FRAGMENTO -
▼▼▼
Entonces él se fue bastante fastidiado, pero quería que saliera de una vez y se lo decía a ella en tono imperioso. Entonces yo me pregunté: «Este tipo, ¿quién es? No puede ser el padre, no puede ser el marido». Y la enfermera me dijo entonces que era el dueño de la casa de prostitución. Bueno, eso me indignó de tal modo, que ese hombre, si yo hubiera podido hacerle algo, le hubiera aplicado un tratamiento quirúrgico. Ustedes se imaginan cuál era la cirugía que yo le hubiera aplicado. Aunque él no era el que trabajaba con esa mujer, la utilizaba, la vendía.

Y la otra, muy distinta, es ésta, que me ha quedado tan grabada que la tengo todavía –cuando se los cuento– presente en mi memoria. Cuando el enfermo llegaba iba a la sala en donde se lo recibía y se le hacía un primer examen, para derivarlo a una u otra sala, según lo que tuviera.

Era mi día de guardia. Veo una pobre mujer, ya entre cuarenta y cincuenta años pero sumamente desmejorada, que estaba sentada sobre los escalones que conducían a esa sala, sala de guardia. La hice entrar y entonces me contó que ella era sanjuanina y que había venido de San Juan [provincia del oeste de la Argentina, a más de 1000 km de Buenos Aires, N. de R.] para hacerse curar, que no tenía familia aquí, que toda su familia la había dejado allá, que andaba perdiendo sangre. Entonces yo le hice un rapidísimo examen y me di cuenta que tenía un tumor uterino ue ya estaba en las últimas. Entonces la hice entrar en la sala, sabiendo que era imposible operarla; pero no la podía dejar en la calle. La hice sentar, acostarse, le expliqué a la enfermera que me ayudaba lo que había que hacer. Le di una inyección para calmarla, alimentos, en fin, lo que se podía hacer. A la mañana siguiente me encontré con mi jefe, muy enojado conmigo. ¿Por qué había yo recibido a esa mujer, que yo debía saber que era inoperable? Le conté la historia. No la podía echar a la calle. «Bueno, tómela de secretaria y arréglese con ella». El hombre no era malo (...)
▲▲▲
DATOS PROPORCIONADOS -
▼▼▼
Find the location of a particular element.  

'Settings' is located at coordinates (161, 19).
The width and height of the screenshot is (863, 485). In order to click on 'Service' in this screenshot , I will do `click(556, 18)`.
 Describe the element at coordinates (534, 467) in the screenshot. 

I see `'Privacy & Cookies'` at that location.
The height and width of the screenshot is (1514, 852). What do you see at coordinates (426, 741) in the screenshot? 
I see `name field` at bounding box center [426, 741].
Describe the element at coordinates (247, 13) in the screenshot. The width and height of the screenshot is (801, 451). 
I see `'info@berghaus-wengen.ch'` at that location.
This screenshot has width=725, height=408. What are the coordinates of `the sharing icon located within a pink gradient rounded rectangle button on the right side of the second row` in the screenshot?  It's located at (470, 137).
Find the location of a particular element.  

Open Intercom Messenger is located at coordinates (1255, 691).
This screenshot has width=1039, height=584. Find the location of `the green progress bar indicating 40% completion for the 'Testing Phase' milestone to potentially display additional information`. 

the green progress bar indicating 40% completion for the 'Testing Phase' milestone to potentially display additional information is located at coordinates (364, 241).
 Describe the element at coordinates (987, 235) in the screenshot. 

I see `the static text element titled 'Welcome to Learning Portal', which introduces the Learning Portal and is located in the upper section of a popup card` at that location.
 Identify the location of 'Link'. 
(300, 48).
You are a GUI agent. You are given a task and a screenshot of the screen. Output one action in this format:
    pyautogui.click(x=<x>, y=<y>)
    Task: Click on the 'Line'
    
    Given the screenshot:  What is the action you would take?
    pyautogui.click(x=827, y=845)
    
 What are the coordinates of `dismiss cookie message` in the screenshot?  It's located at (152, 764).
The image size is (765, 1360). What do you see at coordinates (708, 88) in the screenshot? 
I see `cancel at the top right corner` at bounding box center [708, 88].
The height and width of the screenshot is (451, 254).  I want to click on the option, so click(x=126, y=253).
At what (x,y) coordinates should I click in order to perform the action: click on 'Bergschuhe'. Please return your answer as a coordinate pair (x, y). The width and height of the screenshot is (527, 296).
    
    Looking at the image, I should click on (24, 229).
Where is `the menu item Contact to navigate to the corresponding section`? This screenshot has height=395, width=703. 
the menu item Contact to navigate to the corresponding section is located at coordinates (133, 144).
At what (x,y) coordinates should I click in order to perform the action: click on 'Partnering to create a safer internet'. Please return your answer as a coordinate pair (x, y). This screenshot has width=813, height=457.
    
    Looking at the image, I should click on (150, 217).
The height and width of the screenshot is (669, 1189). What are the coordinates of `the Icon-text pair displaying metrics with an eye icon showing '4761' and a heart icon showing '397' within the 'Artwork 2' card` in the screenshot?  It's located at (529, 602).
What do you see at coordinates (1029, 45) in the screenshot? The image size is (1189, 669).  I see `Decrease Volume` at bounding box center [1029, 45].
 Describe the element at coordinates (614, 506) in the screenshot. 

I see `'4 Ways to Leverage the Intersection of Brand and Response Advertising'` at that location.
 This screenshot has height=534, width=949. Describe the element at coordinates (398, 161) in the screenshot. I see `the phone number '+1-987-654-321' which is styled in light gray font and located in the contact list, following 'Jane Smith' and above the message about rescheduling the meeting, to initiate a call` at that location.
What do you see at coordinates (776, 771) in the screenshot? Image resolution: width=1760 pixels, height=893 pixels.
▲▲▲
PREGUNTAS -
- 1) Enumera todo lo que, según el fragmento, la mujer de San Juan le contó a quien narra al entrar en la sala de guardia.
- 2) Transcribe del fragmento el pasaje que empieza en "Entonces él se" y termina en "lo que tuviera.".

RESPUESTAS ESCRITAS -
- 1)
- Que era sanjuanina.
- Que había venido de San Juan para hacerse curar.
- Que no tenía familia aquí.
- Que toda su familia la había dejado allá.
- Que andaba perdiendo sangre.

- 2)
Entonces él se fue bastante fastidiado, pero quería que saliera de una vez y se lo decía a ella en tono imperioso. Entonces yo me pregunté: «Este tipo, ¿quién es? No puede ser el padre, no puede ser el marido». Y la enfermera me dijo entonces que era el dueño de la casa de prostitución. Bueno, eso me indignó de tal modo, que ese hombre, si yo hubiera podido hacerle algo, le hubiera aplicado un tratamiento quirúrgico. Ustedes se imaginan cuál era la cirugía que yo le hubiera aplicado. Aunque él no era el que trabajaba con esa mujer, la utilizaba, la vendía.

Y la otra, muy distinta, es ésta, que me ha quedado tan grabada que la tengo todavía –cuando se los cuento– presente en mi memoria. Cuando el enfermo llegaba iba a la sala en donde se lo recibía y se le hacía un primer examen, para derivarlo a una u otra sala, según lo que tuviera.